Friday, 14 September 2012

The perfect power backup for servers

So recently we had an issue where our servers were all unavailable on a Sunday morning, we could only assume a powercut had taken place or one of the circuits had tripped.

To answer the posts subject, "The perfect power backup for server" would of course be an inline generator, effectively the power goes off, batteries take care of the providing power for a few seconds whilst the generator kicks in. Of course for most of us our IT systems do not warrant this sort of expense, you tend to find generators are used in data centres and large companies that host their own servers.

That said there is lots we can do to make sure that we look after our servers correctly.

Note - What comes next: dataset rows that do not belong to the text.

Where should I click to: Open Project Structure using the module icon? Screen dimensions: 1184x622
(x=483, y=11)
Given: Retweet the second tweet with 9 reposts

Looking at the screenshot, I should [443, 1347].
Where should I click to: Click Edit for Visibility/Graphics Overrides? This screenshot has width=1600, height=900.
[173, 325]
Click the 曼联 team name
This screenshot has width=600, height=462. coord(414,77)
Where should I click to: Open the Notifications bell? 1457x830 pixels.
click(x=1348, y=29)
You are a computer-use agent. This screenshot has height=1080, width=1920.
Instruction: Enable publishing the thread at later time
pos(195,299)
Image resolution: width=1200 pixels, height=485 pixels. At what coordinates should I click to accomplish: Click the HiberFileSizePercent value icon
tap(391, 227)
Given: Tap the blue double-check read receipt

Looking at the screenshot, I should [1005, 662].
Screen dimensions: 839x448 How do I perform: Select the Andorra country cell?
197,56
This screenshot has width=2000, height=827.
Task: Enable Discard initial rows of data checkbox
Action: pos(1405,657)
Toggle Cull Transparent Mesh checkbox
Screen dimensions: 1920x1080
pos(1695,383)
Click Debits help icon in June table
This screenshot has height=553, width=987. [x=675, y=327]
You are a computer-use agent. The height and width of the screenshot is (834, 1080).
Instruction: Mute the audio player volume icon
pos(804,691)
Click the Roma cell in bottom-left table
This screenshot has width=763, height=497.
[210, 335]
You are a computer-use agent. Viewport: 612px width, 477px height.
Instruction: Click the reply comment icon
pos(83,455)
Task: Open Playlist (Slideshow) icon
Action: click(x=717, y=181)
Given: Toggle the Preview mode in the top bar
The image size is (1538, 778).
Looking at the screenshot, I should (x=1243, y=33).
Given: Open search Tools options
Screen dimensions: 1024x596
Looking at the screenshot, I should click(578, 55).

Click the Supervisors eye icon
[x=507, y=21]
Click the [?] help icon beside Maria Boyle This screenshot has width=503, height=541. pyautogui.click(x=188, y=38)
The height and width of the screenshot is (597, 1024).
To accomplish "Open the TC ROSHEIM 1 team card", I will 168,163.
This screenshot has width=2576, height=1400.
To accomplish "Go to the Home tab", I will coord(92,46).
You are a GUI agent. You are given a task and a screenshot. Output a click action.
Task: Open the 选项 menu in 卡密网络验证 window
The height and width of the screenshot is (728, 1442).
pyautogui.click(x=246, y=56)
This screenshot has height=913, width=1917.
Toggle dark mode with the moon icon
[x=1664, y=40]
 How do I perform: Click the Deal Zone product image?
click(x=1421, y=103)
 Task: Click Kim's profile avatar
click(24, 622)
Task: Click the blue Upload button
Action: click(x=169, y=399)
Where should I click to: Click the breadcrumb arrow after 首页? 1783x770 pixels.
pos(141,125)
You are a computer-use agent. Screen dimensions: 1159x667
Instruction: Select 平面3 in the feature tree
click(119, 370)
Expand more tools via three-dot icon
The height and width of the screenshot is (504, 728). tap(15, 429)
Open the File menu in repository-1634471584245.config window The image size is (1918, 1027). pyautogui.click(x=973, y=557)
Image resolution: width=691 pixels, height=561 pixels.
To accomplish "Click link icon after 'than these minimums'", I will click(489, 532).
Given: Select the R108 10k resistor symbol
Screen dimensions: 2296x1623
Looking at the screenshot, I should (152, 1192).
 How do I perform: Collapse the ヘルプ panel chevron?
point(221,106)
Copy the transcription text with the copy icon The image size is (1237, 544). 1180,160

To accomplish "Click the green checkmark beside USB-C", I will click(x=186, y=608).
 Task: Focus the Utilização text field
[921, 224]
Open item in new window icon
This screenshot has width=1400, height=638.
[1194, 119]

So when a power outage occurs in my opinion you need a UPS (Uninterruptable Power Supply) that will do the following and in this order;
  1. Power your servers until the battery only has enough juice to shutdown the servers. Obviously if the power is restored by such time then great! I would say that 10 minute or so on battery is more than adequate. If the power is off for 10 minutes you can assume its going to be a substancial powercut.
  2. Once the battery only has enough juice to power down the servers gracefully the UPS should issue the shutdown command to all the servers that it is connected to.
  3. The UPS should then wait a period of time and then turn off the output to the servers connected to the UPS. Now many UPS's have multiple output ports so you can setup these outputs to turn off after different amounts of time etc..
  4. Once power is restored the UPS should wait a period of time to restore power to the output ports to make sure the power isn't flapping. I would say that 60 seconds of continuous power is probably enough to safely say that power has been fully restored.
  5. Once power is restored the servers should automatically boot back up again and thus leave it in a usable state.
  6. You need to be notified of whats happening every step of the way. No point having problems and finding out about them first thing Monday morning or when an irate manager calls you.
Many of our clients just have a couple of servers and one UPS, the setup for these is pretty simple and usually consists of a server having a link to the UPS via USB and having some control software installed. In Fusion's comms room we have around 10 servers, 2 POE Switches, 4 routers & one firewall. To support this we have 3 UPS's each with a network management card installed, this means that we don't have to rely on the server been up at look at what going on and to configure the UPS.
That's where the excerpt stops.